7B.5 Climate Scenarios Development for the Fourth National Climate Assessment

Tuesday, 27 June 2017: 4:30 PM
Mt. Roan (Crowne Plaza Tennis and Golf Resort)

The Fourth National Climate Assessment (NCA4) will use a set of climate-related scenarios as the basis of physical climate and impacts analyses, as done for previous Assessments. These scenarios have been developed under the guidance of the U.S. Global Change Research Program Climate Scenarios Task Force and largely consist of model-derived products based on the four “representative concentration pathways” (RCPs) from the IPCC’s Fifth Assessment Report (AR5).

NCA4 will use the full range of RCPs for physical climate science analyses. Assessments of impacts, vulnerability, and adaptation responses will be primarily based on RCP 8.5 as a high-end scenario and RCP 4.5 as a low-end scenario.

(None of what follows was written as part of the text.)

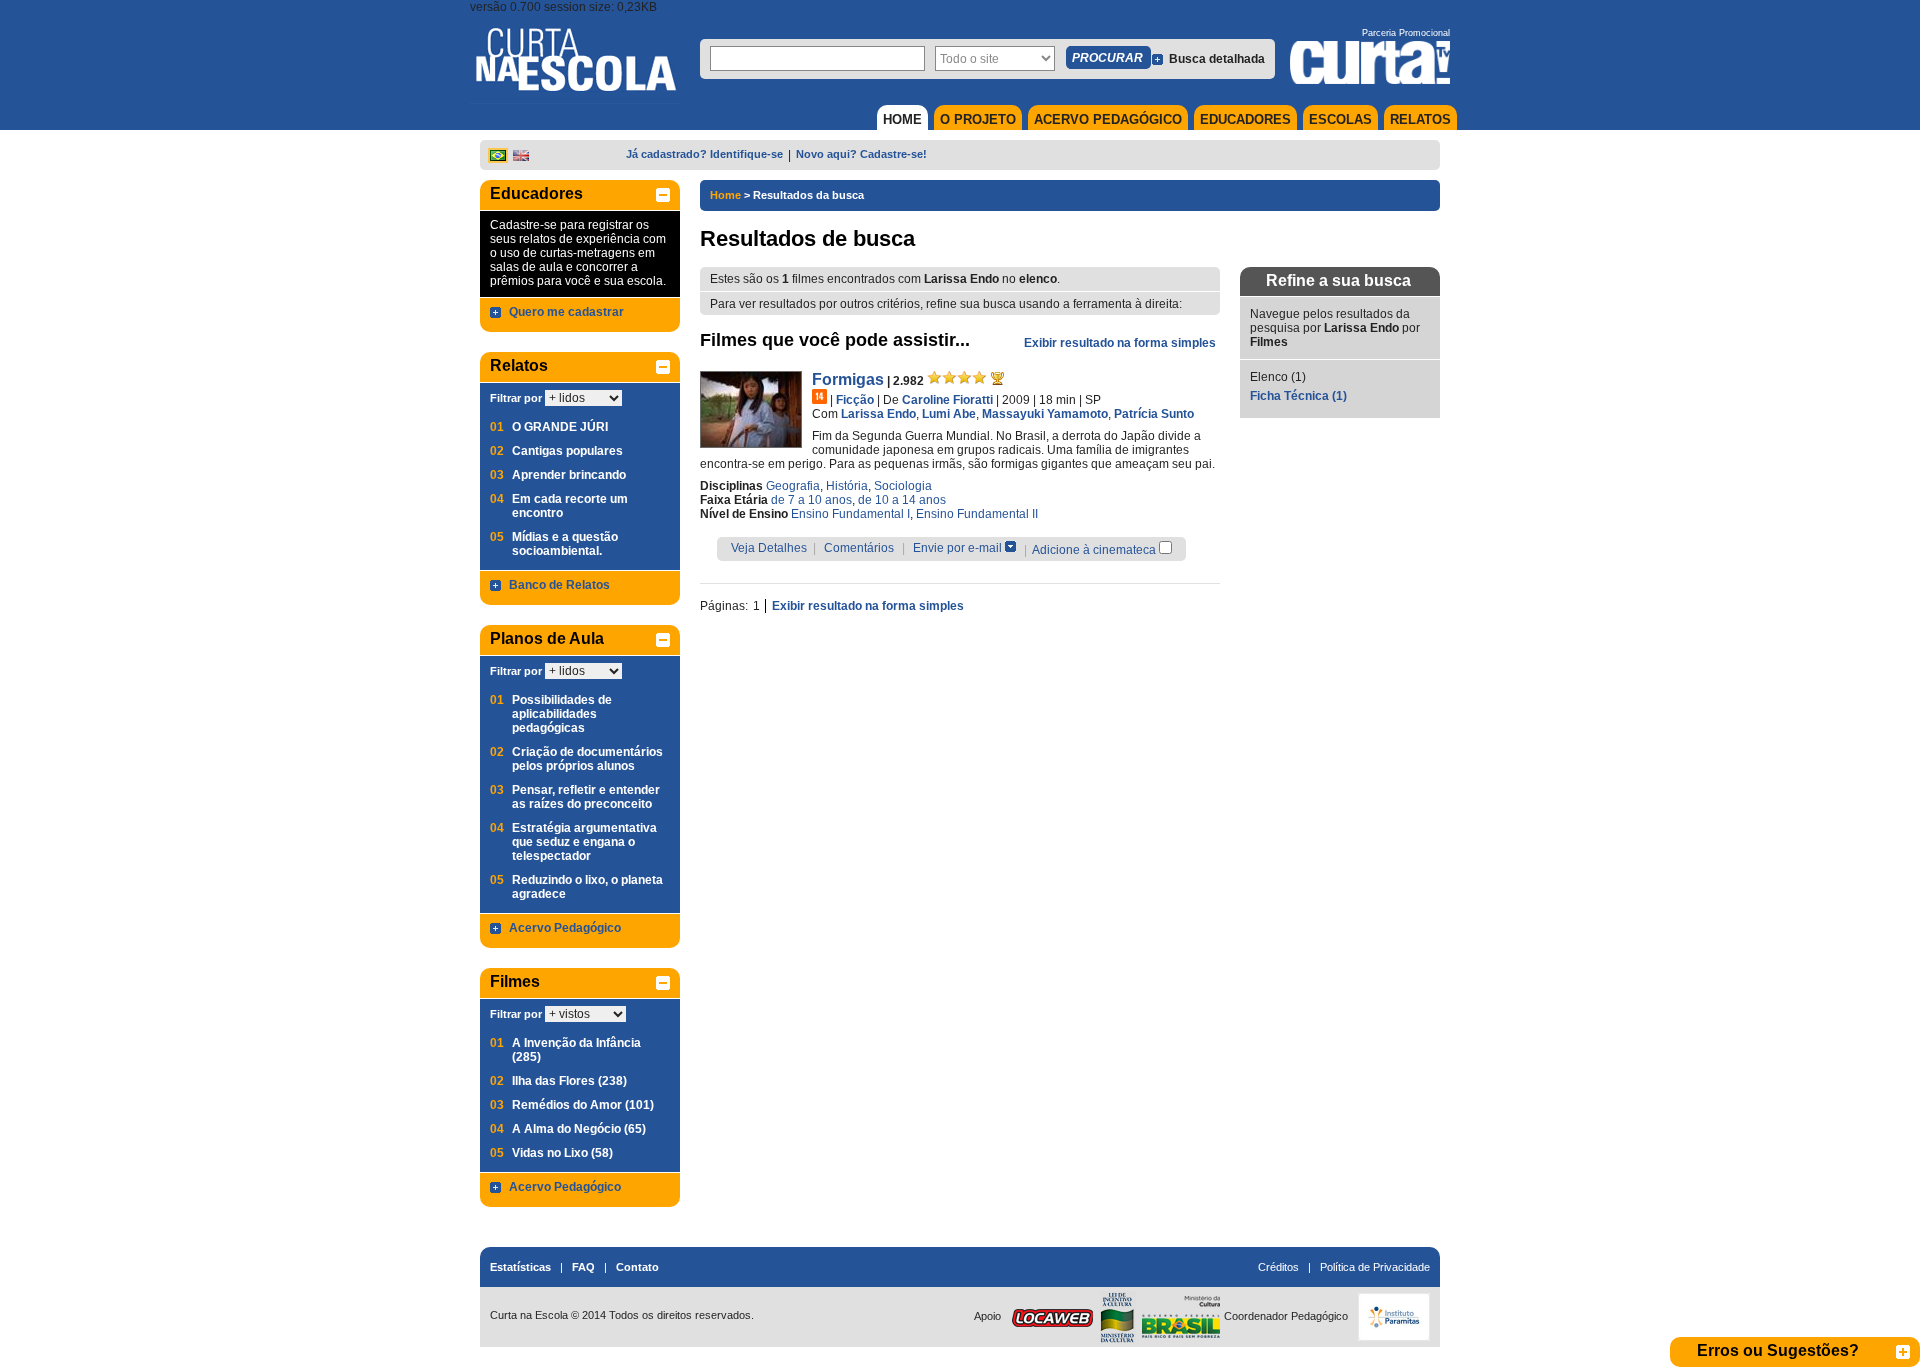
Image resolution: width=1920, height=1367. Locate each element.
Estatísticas (520, 1267)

Other scenarios (e.g., RCP 2.6) may be used in addition where instructive, such as in analyses of mitigation issues. The use of RCPs 8.5 and 4.5 as core scenarios is generally consistent with the range of emission scenarios used in the Third National Climate Assessment (NCA3). In addition, using a low-end and a high-end scenario will facilitate communications of assessment findings.

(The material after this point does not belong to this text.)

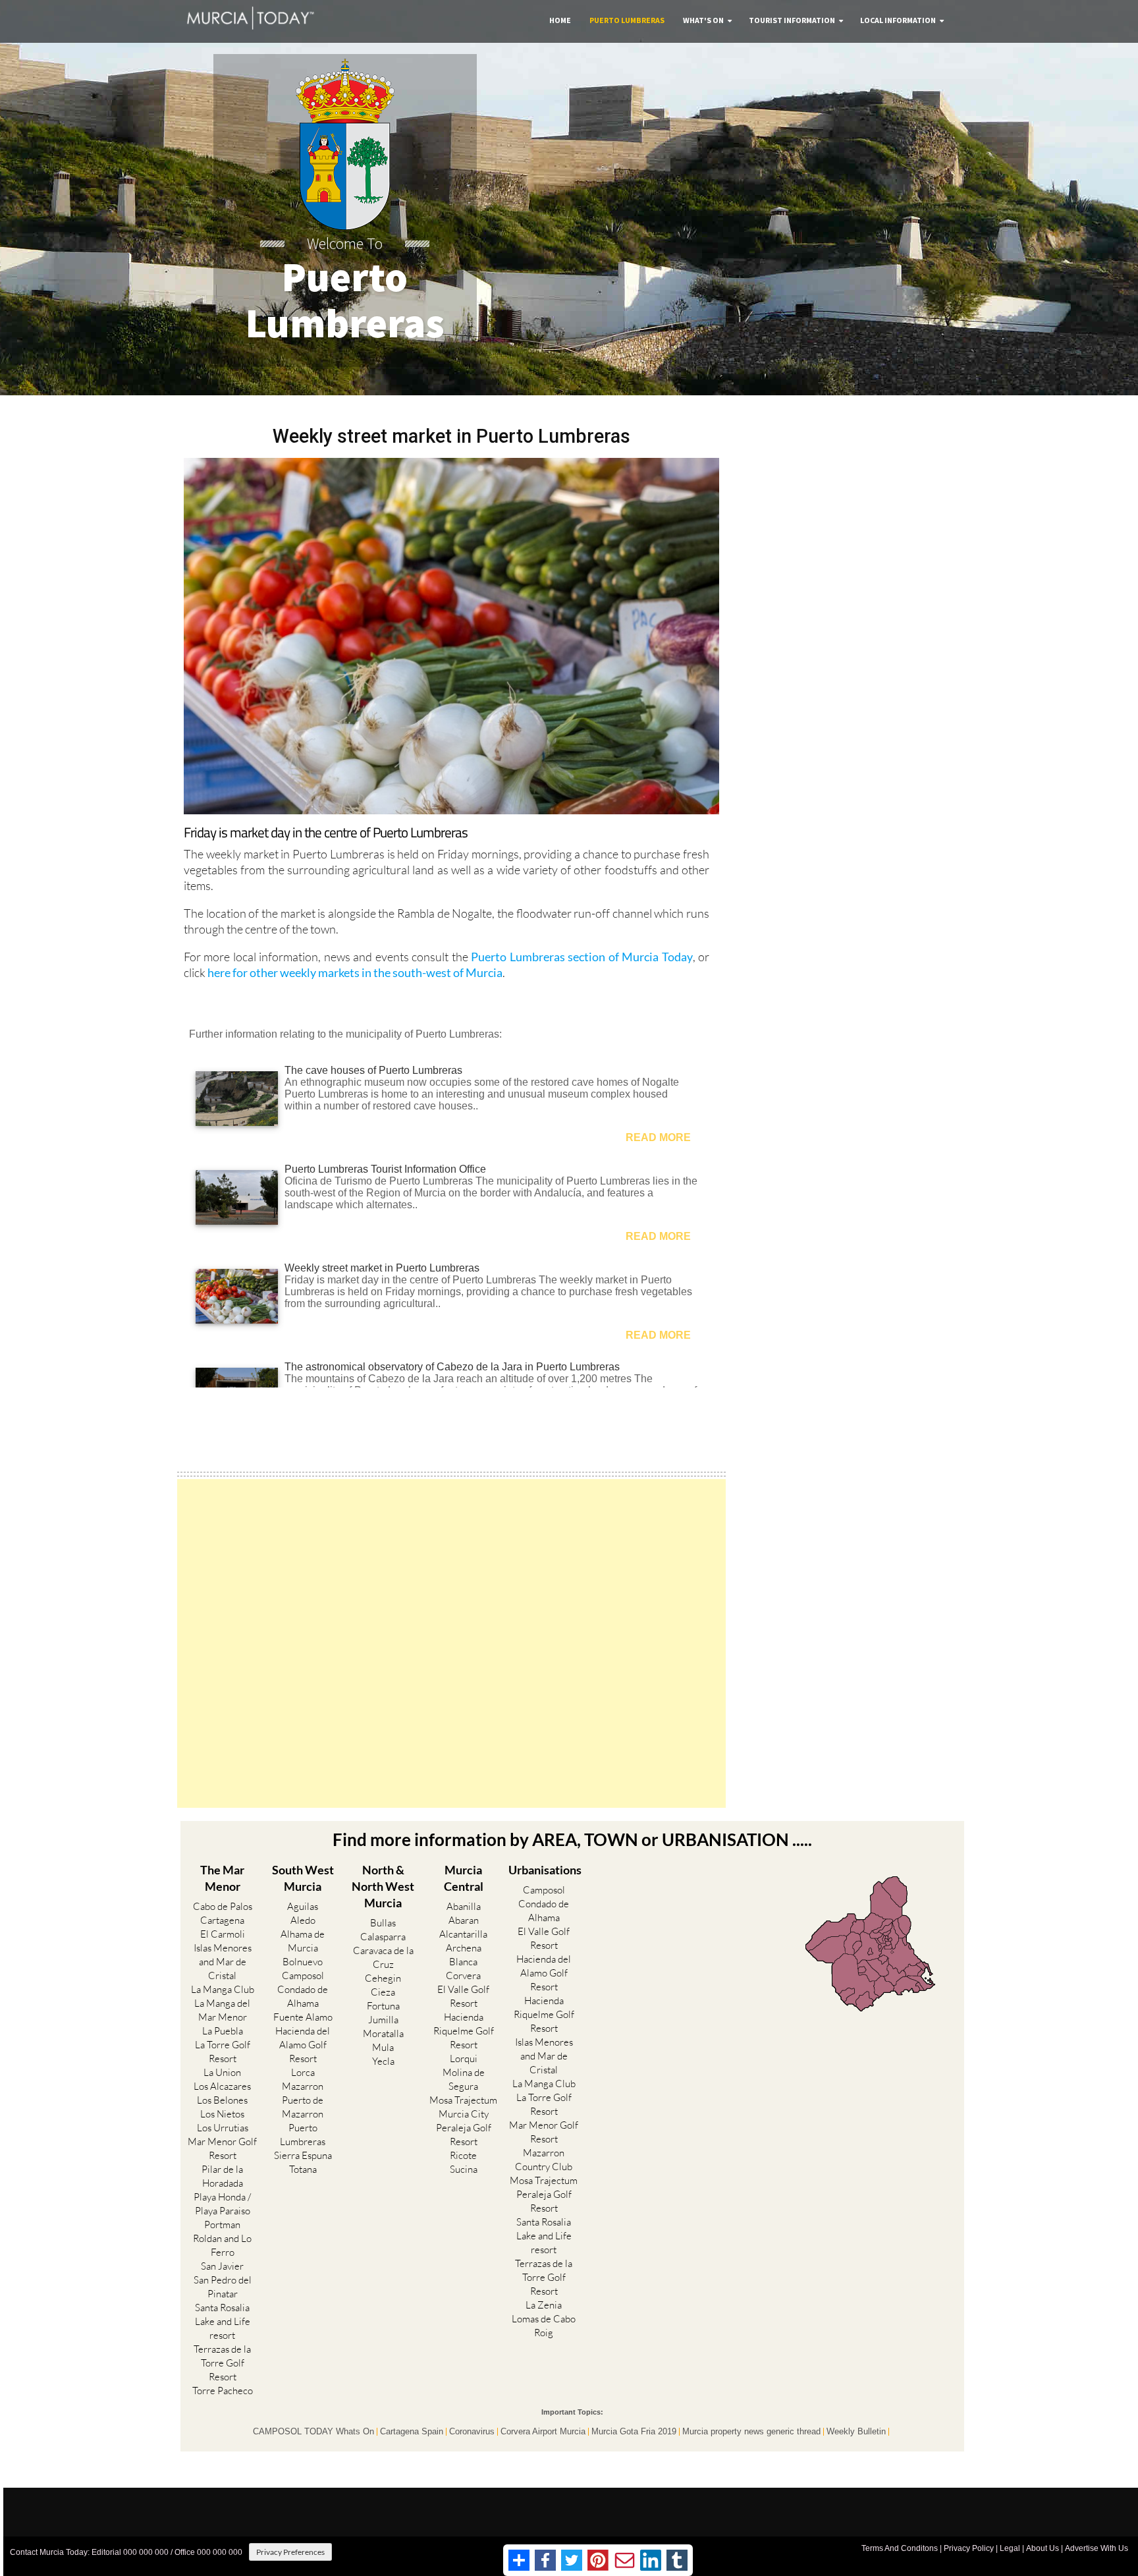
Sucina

The NCA4 scenarios consist of simulations from the Coupled Model Intercomparison Project, Phase 5 (CMIP5) and its derivatives, including Localized Constructed Analogs (LOCA) downscaled simulations. The LOCA dataset consists of statistically downscaled CMIP5 projections for North America at a daily temporal resolution and a 1/16th degree spatial resolution. More than 30 temperature and precipitation extremes metrics have been processed using LOCA data, including threshold, percentile, and degree days calculations.

Previous assessments developed scenarios by creating ensemble averages across all available model simulations. For NCA4, however, both CMIP5 and LOCA scenarios utilize a model weighting scheme based on both model independence and reproducibility of current climate conditions.

Methods for incorporating risk-based framing are also being developed for the scenarios in order to provide information relevant to assess risk as a function of changes in climate, specifically with regard to extremes, worst-case scenarios, and thresholds.